**Teks yang ditampilkan**
Menurut Tanagus, umat Buddha sangat menjunjung tinggi figur Budha. DPP PATRIA juga yakin keluarga mendiang Gus Dur juga berkeberatan.

"Kami pun yakin, keluarga dan para pendukung Bapak KH Abdurrahman Wahid akan berkeberatan akan hal ini, yang sangat terkesan merendahkan figur atau simbol agama Buddha," lanjut Tanagus.
Pematung Gus Dur: Saya Tak Berniat Lecehkan Buddha

Meski patung Gus Dur yang menyerupai Buddha diprotes oleh umat Buddha, namun sang pematung, Cipto Purnomo, mengaku tidak berniat melecehkan Buddha.

"Saya saat menciptakan patung itu melihat bahwa patung itu adalah bentuk simbolis. Bukan maksud dan tujuan saya untuk melecehkan agama tertentu," tegas Cipto di rumahnya, di Desa Blangkunan, Muntilan, Kabupaten Magelang, Jawa Tengah, Senin (8/2/2010).

Cipto berkilah bahwa apa yang dilakukannya bukanlah pelecehan kepada Budha, tapi justru bentuk pujian kepada Budha, karena dia melihat adanya nilai-nilai kebaikan yang sama-sama muncul dari Buddha dan sosok Gus Dur.

(Catatan pencarian item)
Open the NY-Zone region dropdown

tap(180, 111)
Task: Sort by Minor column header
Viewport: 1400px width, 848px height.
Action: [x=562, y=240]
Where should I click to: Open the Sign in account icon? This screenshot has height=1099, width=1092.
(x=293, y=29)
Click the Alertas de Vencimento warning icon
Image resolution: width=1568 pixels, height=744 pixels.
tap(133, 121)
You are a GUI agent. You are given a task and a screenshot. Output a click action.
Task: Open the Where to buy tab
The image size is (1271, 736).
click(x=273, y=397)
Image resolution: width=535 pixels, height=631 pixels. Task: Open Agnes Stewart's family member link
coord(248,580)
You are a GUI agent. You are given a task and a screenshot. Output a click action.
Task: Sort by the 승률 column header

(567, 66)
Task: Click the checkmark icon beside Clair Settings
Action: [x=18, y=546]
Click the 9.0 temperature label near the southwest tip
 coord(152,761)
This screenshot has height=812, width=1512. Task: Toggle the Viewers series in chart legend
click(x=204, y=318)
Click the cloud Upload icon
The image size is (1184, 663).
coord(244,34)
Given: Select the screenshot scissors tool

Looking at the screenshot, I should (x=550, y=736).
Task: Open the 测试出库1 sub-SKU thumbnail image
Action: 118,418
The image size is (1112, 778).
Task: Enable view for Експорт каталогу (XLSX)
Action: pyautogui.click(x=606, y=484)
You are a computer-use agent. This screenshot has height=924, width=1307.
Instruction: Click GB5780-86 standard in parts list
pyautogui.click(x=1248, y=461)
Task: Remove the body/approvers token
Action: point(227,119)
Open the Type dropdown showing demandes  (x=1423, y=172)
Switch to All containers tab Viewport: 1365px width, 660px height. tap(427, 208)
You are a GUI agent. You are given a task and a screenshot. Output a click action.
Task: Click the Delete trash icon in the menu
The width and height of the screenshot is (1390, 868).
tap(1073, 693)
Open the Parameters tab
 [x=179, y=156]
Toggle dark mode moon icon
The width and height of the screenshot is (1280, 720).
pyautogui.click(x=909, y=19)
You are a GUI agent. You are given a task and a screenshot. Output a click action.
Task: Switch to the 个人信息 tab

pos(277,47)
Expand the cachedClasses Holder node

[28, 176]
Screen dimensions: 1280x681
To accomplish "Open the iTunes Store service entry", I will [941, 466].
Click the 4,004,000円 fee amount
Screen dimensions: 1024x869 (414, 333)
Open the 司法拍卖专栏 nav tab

**Instruksi dan ketentuan**
Tuliskan lanjutan teks tentang patung Gus Dur yang menyerupai Buddha, mulai setelah kalimat terakhirnya. Item-item tersebut diambil dari sumber lain.

**Hasil di bawah**
"Gus Dur seperti kita ketahui, dengan umat lain tidak memusuhi, malah terjalin hubungan yang baik. Apalagi di negara kita banyak agama dan kepercayaan yang bisa diterima," tegas Cipto.

Kekaguman Cipto terhadap Budha memang tak perlu diragukan lagi. Tahun 2009 lalu, Cipto adalah meraih rekor MURI sebagai pembuat patung Buddha terkecil di Indonesia berukuran 8x4x5 mm dari emas.

Cipto menceritakan, awal mula membuat patung ini adalah ajakan dari pemilik Studio Mendhut, Sutanto, dalam rangka memperingati 40 hari wafatnya Gus Dur. "Seminggu sebelum acara dilangsungkan di Studio Mendut, saya dihubungi Pak Tanto untuk membuat patung," tegas guru SMP Muhammadiyah 1 ini.

Setelah memperoleh ide dan imajinasi, dia memilih sosok Buddha. Menurutnya, karya seni tercipta secara subjektif dari seniman itu berdasarkan imajinasi dan hasil pengamatan di lingkungannya.

"Saya dekat dan dibesarkan di lingkungan Candi Borobudur. Siapa yang tidak kenal dan tidak mengaguminya," tegas Cipto.

Keluarga dan pendukung Gus Dur tak keberatan Gus Dur di”Budha”kan

Meski patung Gus Dur Budha itu kontroversial, namun keluarga Gus Dur sama sekali tidak keberatan dan bisa memakluminya sebagai bentuk ekspresi seni.

"Kita tangkap itu sebagai bentuk kecintaan seniman kepada Gus Dur," kata menantu Gus Dur, Dhohir Farisi, Senin (8/2/2010).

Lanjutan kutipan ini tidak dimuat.